L'infirmière Libérale Magazine n° 361 du 01/09/2019

 

NÉGOS IPA LIBÉRALES

ACTUALITÉ

A. R.  

Les trois syndicats représentatifs des Idels et la Caisse nationale d’assurance maladie n’ont encore pas trouvé d’accord sur la rémunération des futures infirmières de pratique avancée libérales… Mais le feuilleton touche à sa fin.

C’EST DEVENU UNE HABITUDE : quand les syndicats d’Idels négocient avec l’Assurance maladie, les choses prennent toujours plus de temps que prévu. Après les discussions à rallonge (20 mois) pour aboutir à l’avenant conventionnel du printemps, ce sont les débats autour de la rémunération des infirmières de pratique avancée (IPA) libérales (entamées en juin) qui traînent en longueur. Nulle fumée blanche n’est en effet sortie le 27 août du siège de la Caisse nationale d’assurance maladie (Cnam), après une séance de négociations sensée être la dernière…

Il y a pourtant urgence à trouver une solution : une petite trentaine d’infirmières s’apprête à sortir des masters de pratique avancée pour exercer en ville dès le mois de septembre. Un chiffre appelé à grossir au fil des promotions. Mais pour l’instant, aucun modèle économique n’est prêt. La Cnam a pourtant fait des efforts : sa proposition initiale, présentée en juin, d’un forfait de 100 euros par patient et par an pour une moyenne de quatre visites a été portée fin août à 160 euros. En face, les syndicats semblent divisés.

Opportunité ou menace pour la profession ?

À la Fédération nationale des infirmiers (FNI), on affiche un optimisme modéré. « On est arrivés au bout de la négociation, on a tiré tout ce qu’on pouvait tirer », affirme Daniel Guillerm, son président. Celui-ci indique que la FNI donnera une réponse définitive d’ici à la mi-septembre après avoir consulté son conseil d’administration et son groupe de travail sur les IPA, mais laisse entendre qu’il ne faudrait pas laisser passer l’occasion que représente cet avenant. « Pour nous, l’important est d’obtenir un statut libéral pour l’IPA, cela doit servir de locomotive au métier socle, détaille-t-il. Fermer cette porte-là, ce serait griller un joker. »

Un avis que ne partagent pas forcément les autres représentants des Idels. « Le montant de 160euros proposé par la Cnam inclut les activités transversales telles que la recherche, et par ailleurs le montant des indemnités de déplacement ne sera pas augmenté, regrette Ghislaine Sicre, présidente de Convergence infirmière.
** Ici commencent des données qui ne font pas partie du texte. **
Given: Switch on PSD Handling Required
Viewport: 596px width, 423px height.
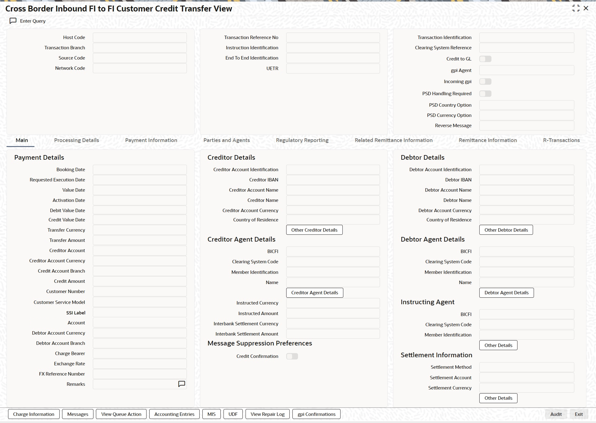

Cela ne donnera pas un revenu suffisant pour des IPA qui ont fait deux ans d’études supplémentaires, et il n’y aura pas grand monde pour faire ce métier. » Et la syndicaliste de trancher : « On ne signera pas ce texte en l’état. »

Qu’est-ce qu’un revenu raisonnable ?

Du côté du Syndicat national des infirmières et infirmiers libéraux (Sniil), l’analyse est la même, bien que les positions soient moins affirmées. « À ce tarif, nous sommes très réservés quant à la viabilité d’une activité libérale en pratique avancée exclusive, explique Catherine Kirnidis, présidente du syndicat. Il faudrait 365 patients par IPA pour obtenir un revenu raisonnable. » Et la patronne du Sniil de préciser que ce revenu dit « raisonnable » est de toute façon inférieur à ce que gagnent en moyenne les infirmières.
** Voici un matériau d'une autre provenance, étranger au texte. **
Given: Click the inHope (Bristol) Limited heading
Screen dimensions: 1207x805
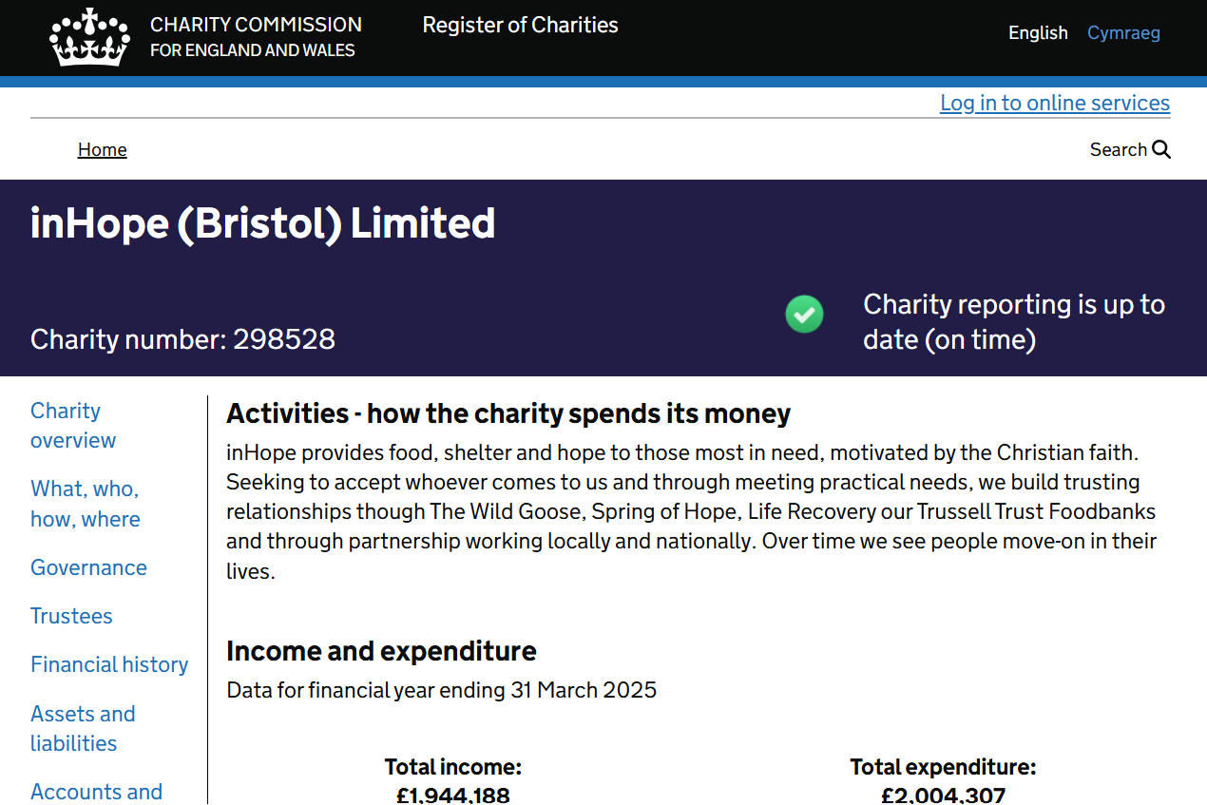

Catherine Kirnidis insiste par ailleurs sur la forte dépendance des IPA libérales à la bonne volonté des médecins, qui sont les seuls à pouvoir leur confier des patients. C’est pourquoi, à l’heure où nous mettons sous presse, elle ne pouvait préjuger de la réponse qui serait donnée par sa structure. « Nous allons lancer une réflexion en interne, notre réponse dépendra en partie de ce qui sera proposé par la Cnam. »

Bientôt la dissipation du brouillard ?

En effet, de nouvelles propositions sont attendues dans le texte définitif que la caisse doit transmettre aux syndicats par écrit, avec notamment un effort financier supplémentaire pour les IPA libérales installées en zone sous-dotée via le forfait structure. Tout va donc se jouer dans les échanges internes que les instances des différents syndicats auront à propos de cette dernière mouture, et dans le poids relatif des trois structures.

Car les règles d’adoption d’un avenant conventionnel permettent à la FNI ou au Sniil de signer seuls, pourvu que les deux autres syndicats se contentent de leur côté de ne pas signer, sans pour autant exercer conjointement leur droit d’opposition. « De mémoire, je n’ai jamais vu le droit d’opposition être exercé lors d’une négociation, mais on n’est à l’abri de rien », estime Daniel Guillerm. Les paris sont donc ouverts, et la réponse définitive devrait être connue avant la mi-septembre.